| Aim |
Rewrite every line of the entries below, swapping each occurrence of "screenshot" for "screen capture" and keeping everything else unchanged. Omit the pictures from your output.

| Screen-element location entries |

++++++++++++++++++++

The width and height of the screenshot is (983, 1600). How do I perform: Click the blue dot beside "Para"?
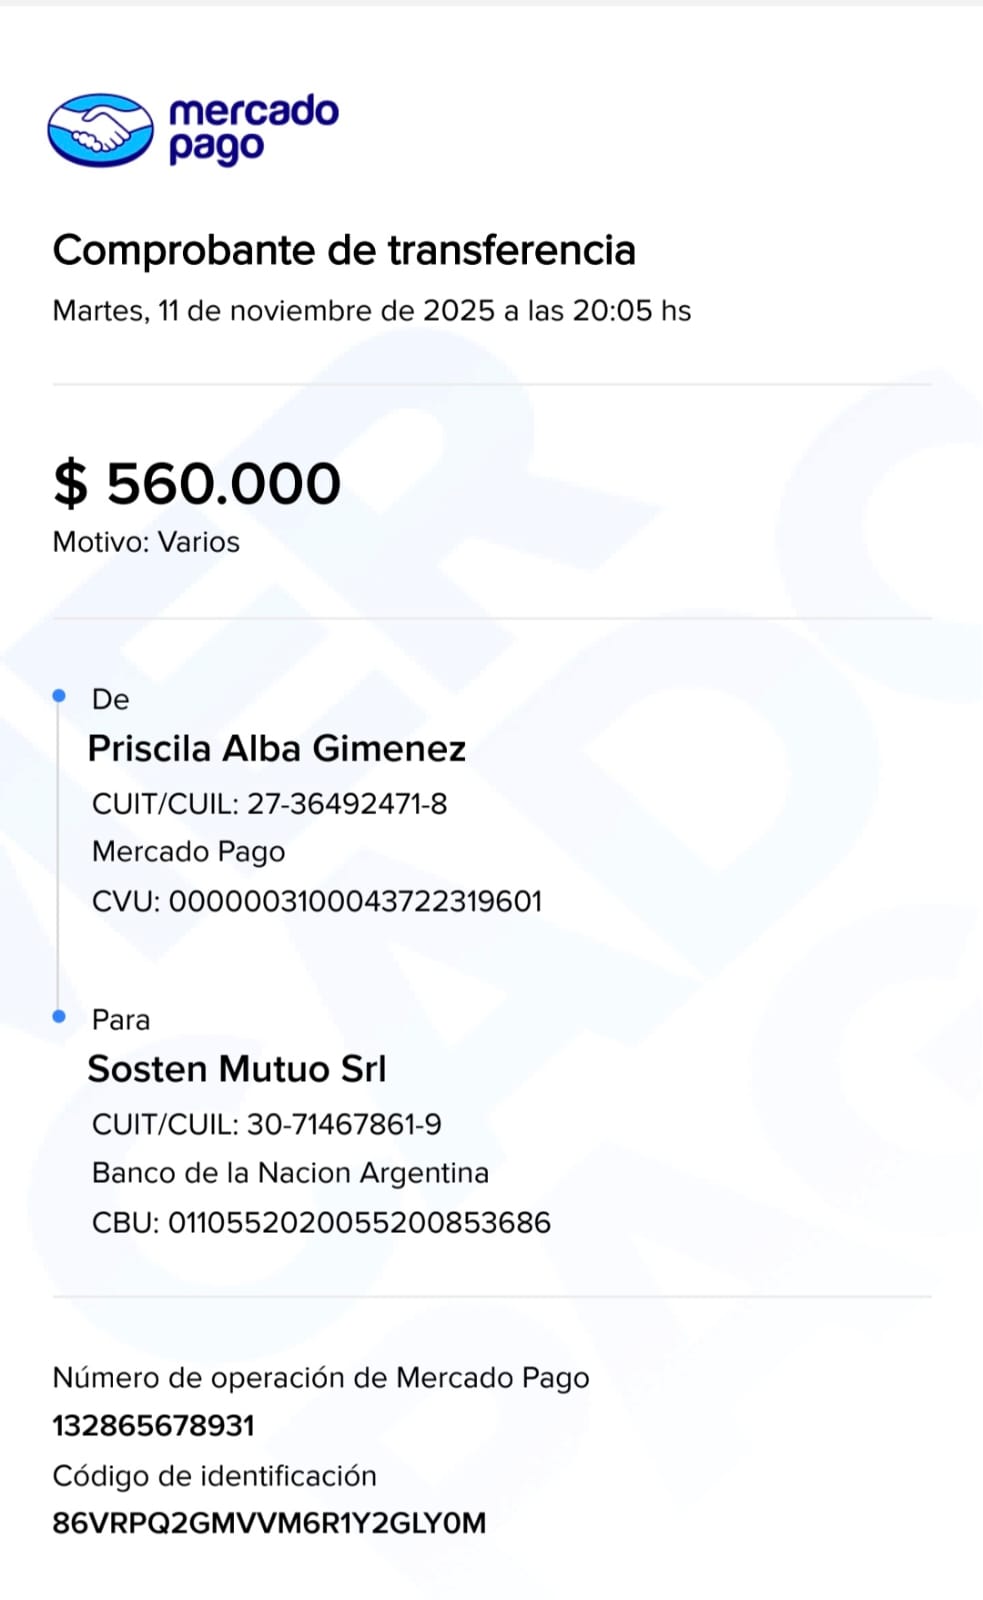point(59,1016)
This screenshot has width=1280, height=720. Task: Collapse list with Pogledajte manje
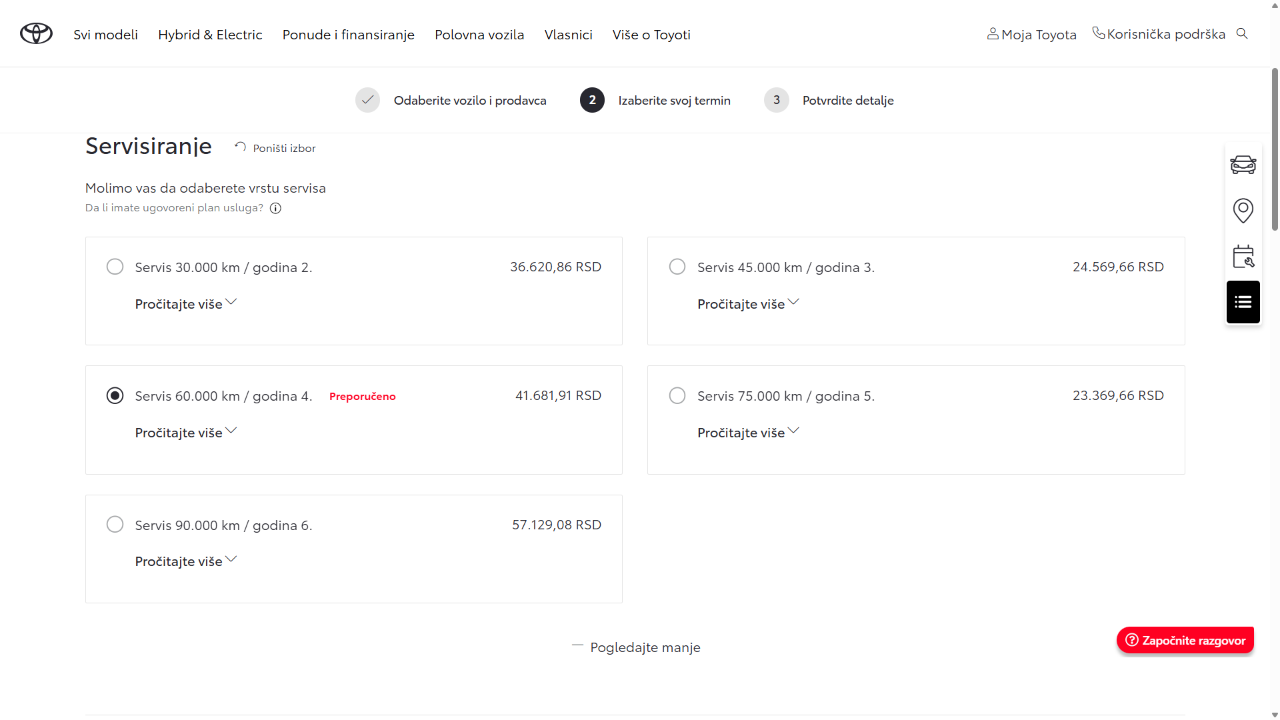(637, 647)
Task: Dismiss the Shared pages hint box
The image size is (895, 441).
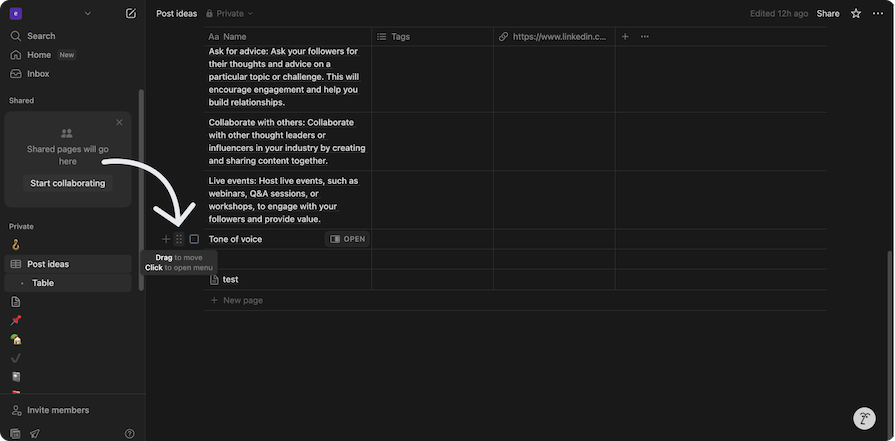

++++++++++++++++++++

| Response for this exercise |
The width and height of the screen capture is (983, 1600). How do I perform: Click the blue dot beside "Para"?
point(59,1016)
This screen capture has width=1280, height=720. Task: Collapse list with Pogledajte manje
(637, 647)
Task: Dismiss the Shared pages hint box
The image size is (895, 441).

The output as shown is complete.